Не с мужьями вам надо быть начеку, говорила Тетка Лидия, а с Женами. Всегда старайтесь вообразить, каково им. Разумеется, они вас не выносят. Это же естественно. Старайтесь им сочувствовать. Тетка Лидия полагала, что прекрасно умеет сочувствовать. Старайтесь их жалеть. Простите им, ибо не знают, что делают[24]. И вновь эта дрожащая улыбка нищенки, подслеповатое моргание, очи горе за круглыми очками в стальной оправе, вот она устремилась к последним партам, будто закрашенная зеленью штукатурка на потолке разверзлась, и сквозь провода и пульверизаторы противопожарной системы на облаке пудры «Розовая жемчужина» спускается Господь. Поймите, эти женщины разгромлены. Они не способны…

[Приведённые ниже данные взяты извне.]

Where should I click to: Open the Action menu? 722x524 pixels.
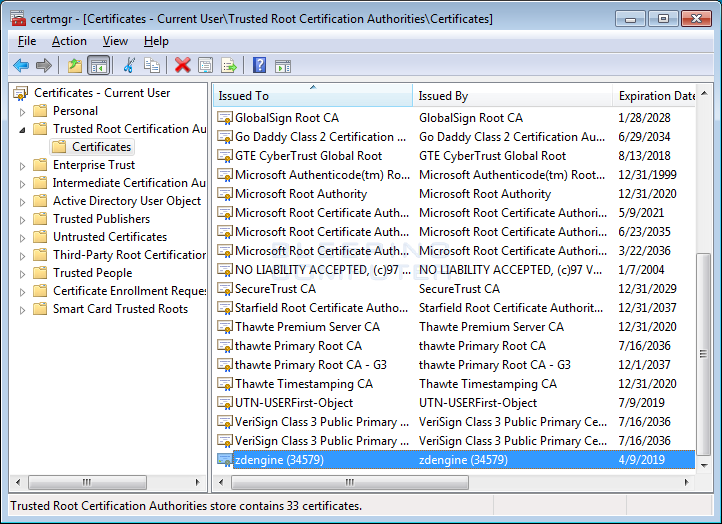click(69, 41)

Тут голос надламывался, и следовала пауза — и тогда я слышала вздох, общий вздох вокруг. Шуршать или возиться в этих паузах нежелательно: Тетка Лидия, пусть якобы и витает в облаках, ловит каждое шевеление. Поэтому вокруг — только вздох.
Будущее — в ваших руках, продолжала она. Протягивала к нам ладони — древний жест подношения, приглашения выступить вперед, пасть на грудь, — древний жест приятия. В ваших руках, повторяла она, глядя на собственные руки, будто они натолкнули ее на эту мысль. Но в них ничего не было. Пустые. Это наши руки должны быть полны будущим; кое, может, и удержишь, но не разглядишь.
Я огибаю дом к черному ходу, открываю, вхожу, ставлю корзинку на кухонный стол. Стол отскоблили, отмыли от муки; на решетке остывает сегодняшний хлеб, свежеиспеченный. Кухня пахнет закваской — ностальгический аромат. Напоминает мне другие кухни, кухни, что были моими. Запах матерей; хотя мама не пекла хлеб. Мой собственный запах из прошлого, когда я была матерью.